READING TEXT>
Friday, April 30, 2010

Internet promoting 'benign' slacker activism: experts

Websites like Facebook have created a passive sense of advocacy known as "slacktivism."

Thierry Roge/Reuters
Websites like Facebook have created a passive sense of advocacy known as "slacktivism."


Misty Harris, Canwest News Service
Published: Thursday, April 29, 2010


Though the Internet has long been praised as a boon to social advocacy, observers say we may have reached a tipping point.

That is, it's become so effortless to lend "support" to a cause -- whether forwarding an e-mail petition or using Facebook status-updates as a soapbox -- that meaningful protest is now getting lost in the din of slacktivism.

"We're seeing a proliferation of initiatives and sites that promise connection to a social issue but are ultimately benign," says Martin Laba, director of the School of Communication at B.C.'s Simon Fraser University.

"Without a doubt, it's making the efforts of activism ever more daunting."

The problem isn't that the Internet isn't useful for grassroots lobbying; Laba notes that his students have leveraged online media to mobilize large numbers of people around such issues as AIDS and human trafficking.

The problem is saturation, along with the prevailing attitude that joining a Facebook group called "I bet I can find 1,000,000 people who hate cancer!" is advocacy enough.

"It would be nearsighted of us to extrapolate that all activism that uses digital technology is somehow diminished," says Laba.

"But there's merit to the argument that we're witnessing a decrease in our commitment and capacity to act on social issues because new media requires no effort, and very little thinking."

Some 1.37 million people have used Twibbon.com to overlay their Twitter avatars with an e-ribbon flaunting support of a cause. But how many of those people have donated time or money to their banner issue?

The same question was posed in January, when thousands of women posted their bra colour to Facebook -- a salacious exercise intended to raise awareness for breast cancer but which ultimately shed more light on lingerie preferences.

TASKS TO PERFORM>
1. Answer these questions using the article on slacktivism:
(a) Who is the director of the School of Communication at Simon Fraser University?
(b) About how many people have used Twibbon.com to overlay their Twitter avatars with an e-ribbon?
(c) What did thousands of women post to Facebook in January?
2. Carry on the article on slacktivism past its final sentence, writing a few more paragraphs in the same news style.
The entries placed after the article have no role in what is asked here.

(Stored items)
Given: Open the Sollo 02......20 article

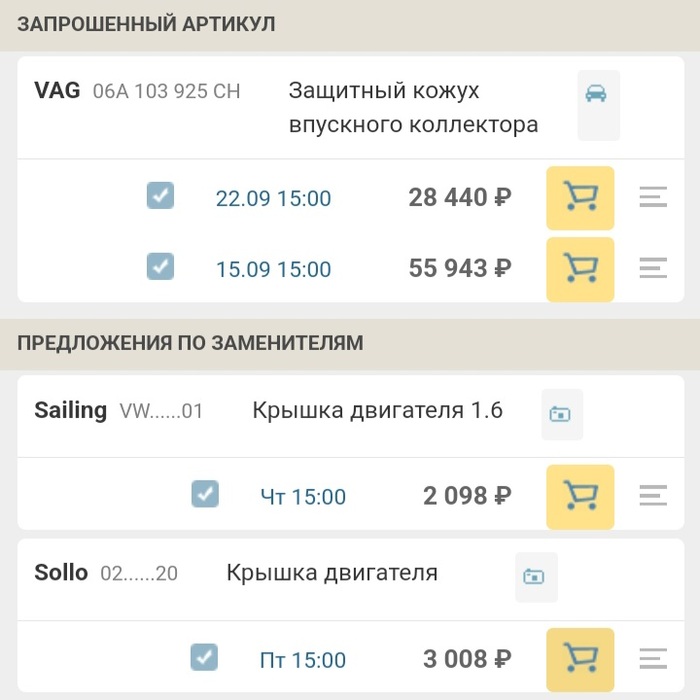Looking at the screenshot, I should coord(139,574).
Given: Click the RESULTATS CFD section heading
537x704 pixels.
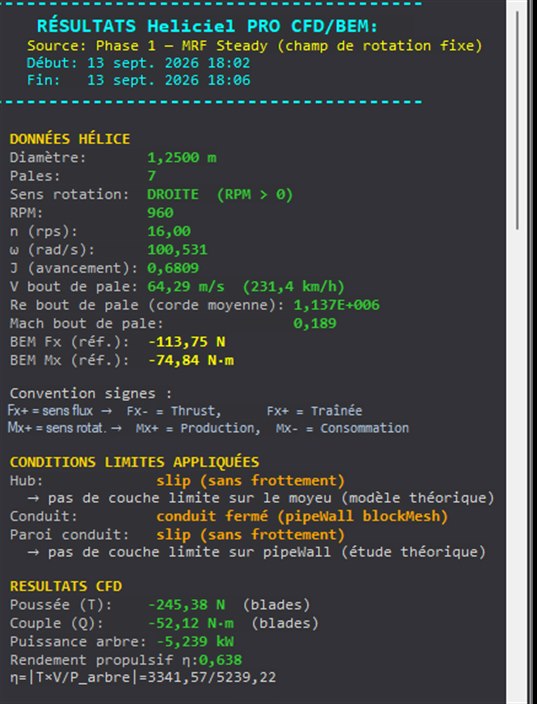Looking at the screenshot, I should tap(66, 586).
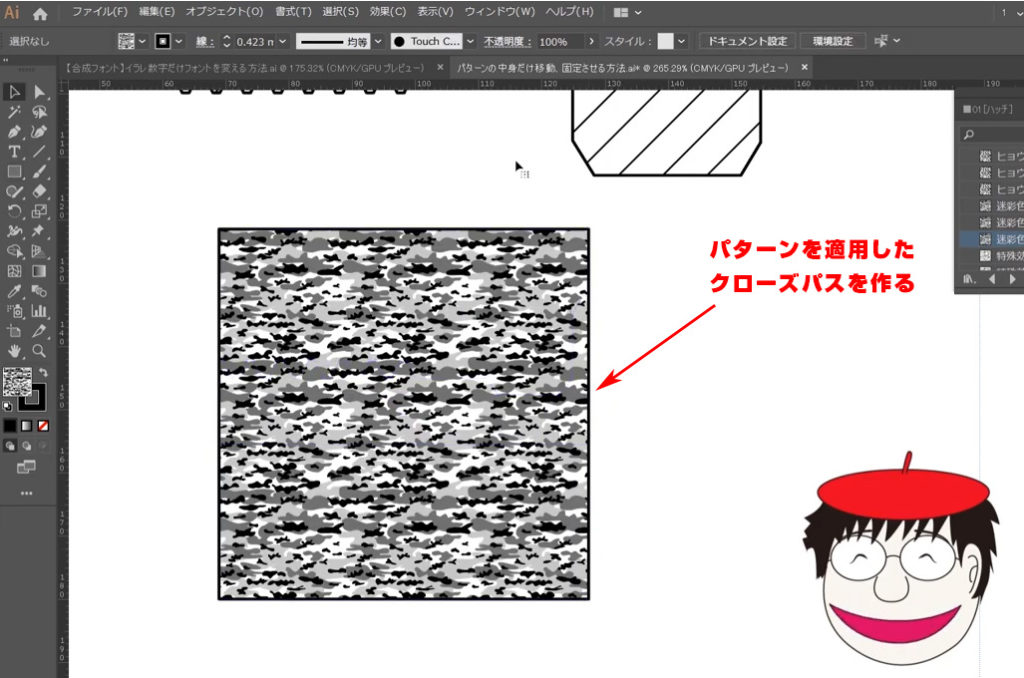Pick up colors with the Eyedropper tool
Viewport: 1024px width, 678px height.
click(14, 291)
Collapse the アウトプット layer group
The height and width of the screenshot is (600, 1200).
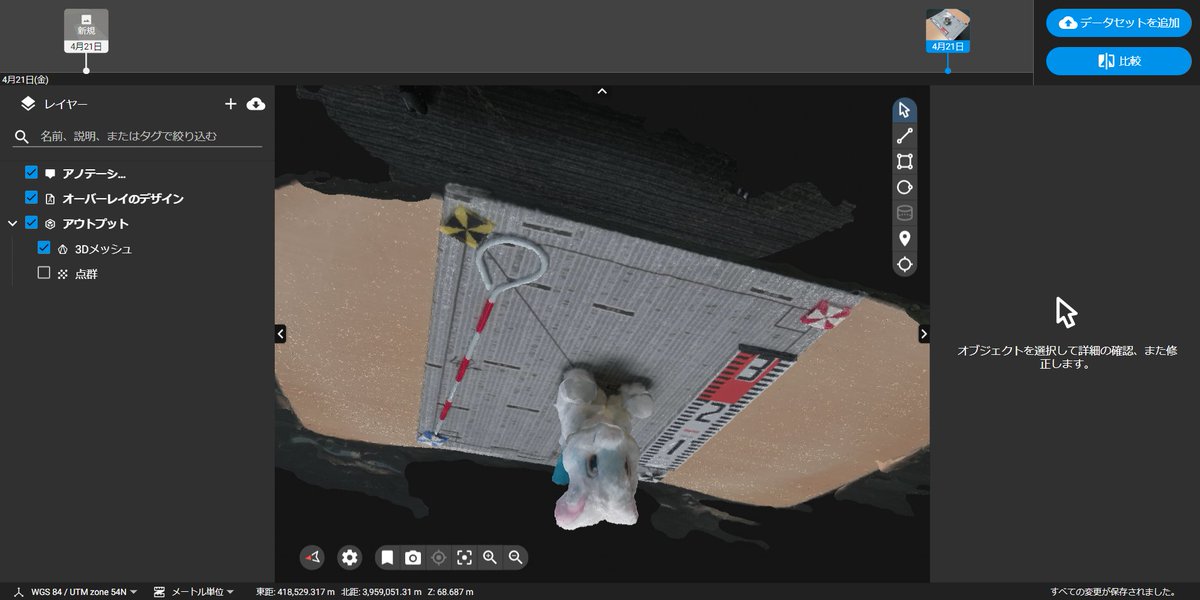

RESULTS BY TASK>
1.
(a) Martin Laba
(b) Some 1.37 million
(c) The color of their bras

2.
Sanjeev Anand, a law professor at the University of Alberta, says the sum effect is reduced credibility for Internet protests across the board, whether social, political or judicial.

"It's so easy now to just click your mouse and ‘sign' a petition," says Anand, noting that many people know little or nothing about the issues to which they're lending their name.

To illustrate: In 2009, researchers from Denmark created an online group dedicated to saving a famous fountain from demolition. Though no plan existed to tear down the artifact, some 27,000 people joined the protest in just two weeks.

Legitimate efforts that reach critical mass, however, can still be fruitful.

"The people who work in the justice system are human, and high-profile cases are sometimes treated differently . . . when they know the public is watching," says Anand. "It's the whole physics principle that when you observe something, you actually change its nature."

Justin Arjoon, a student at the University of Toronto, admits that when he joined the online group Canadians Against Proroguing Parliament, he didn't expect anything to come of it. But when the group's numbers topped 200,000, he realized its capacity to keep the issue in the news was a pretty powerful thing.

The Facebook group has since become a touchstone for political discussions of every stripe, inspiring Arjoon to help create the grassroots organization Canadians Advocating Political Participation using the same acronym.

Being heard will be a continuing challenge for young activists, who share cyberspace with such efforts as the 43,000-strong campaign to make actor William Shatner the next governor general of Canada. But experts say there's encouragement to be found in advocacy whose credibility cuts through the clutter -- such as the "citizens' initiative" to fight harmonized sales tax in British Columbia, which has attracted support from 145,500 Canadians and counting.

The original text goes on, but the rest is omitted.